*To do*
In the material below, find the span from the line with "You are a computer-use" to the line with "Given: Open the" and transcribe only those lines, exactly, ends included, without the pictures.

*Information supplied*
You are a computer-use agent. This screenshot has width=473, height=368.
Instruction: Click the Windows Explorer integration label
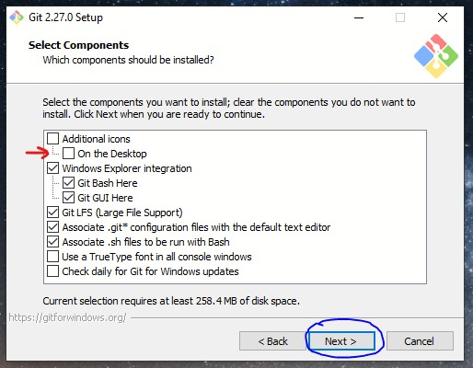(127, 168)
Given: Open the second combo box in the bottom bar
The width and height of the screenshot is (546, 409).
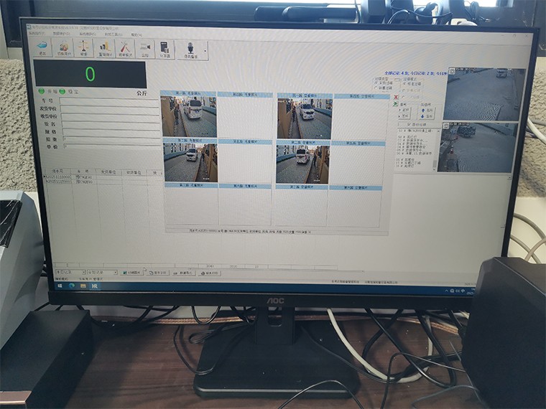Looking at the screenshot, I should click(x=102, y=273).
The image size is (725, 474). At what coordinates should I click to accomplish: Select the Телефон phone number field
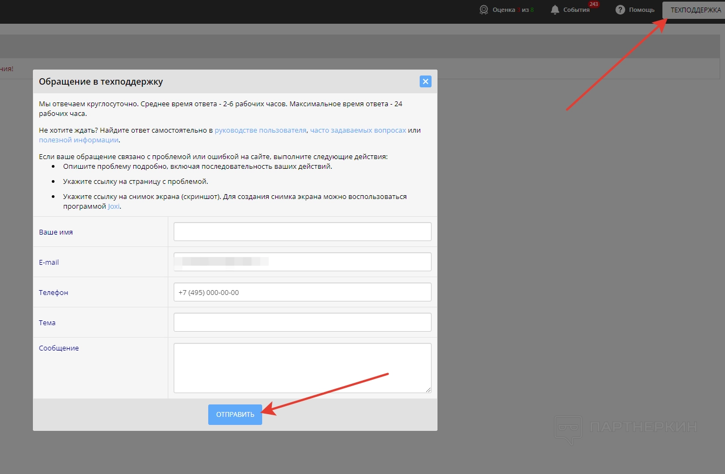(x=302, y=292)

...

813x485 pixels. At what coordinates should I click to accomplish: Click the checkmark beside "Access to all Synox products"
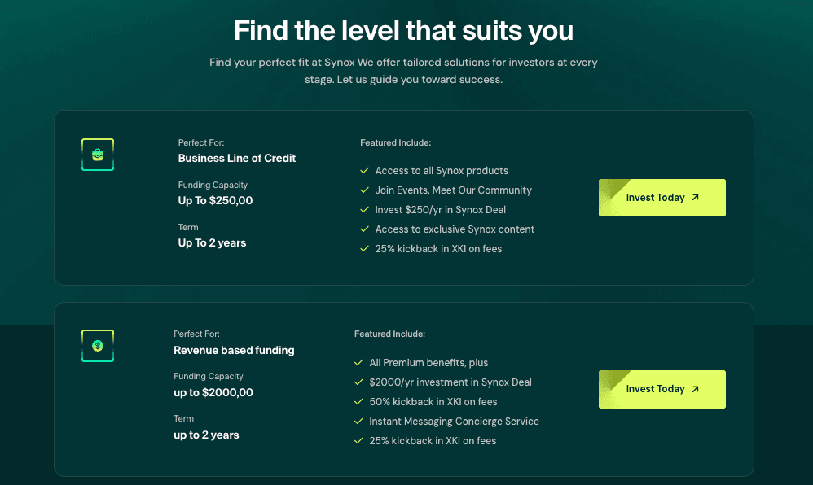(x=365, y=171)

---

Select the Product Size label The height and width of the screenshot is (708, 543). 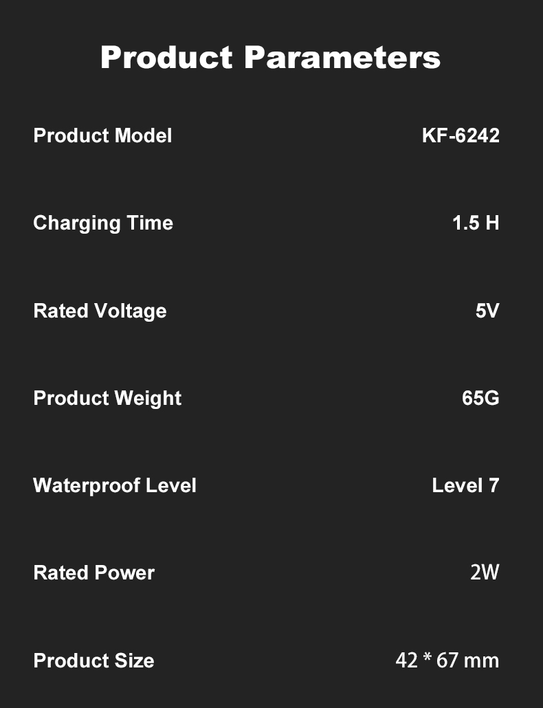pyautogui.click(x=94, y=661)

*Exercise output*
You are a computer-use agent. This screenshot has width=473, height=368.
Instruction: Click the Windows Explorer integration label
(127, 168)
Given: Open the second combo box in the bottom bar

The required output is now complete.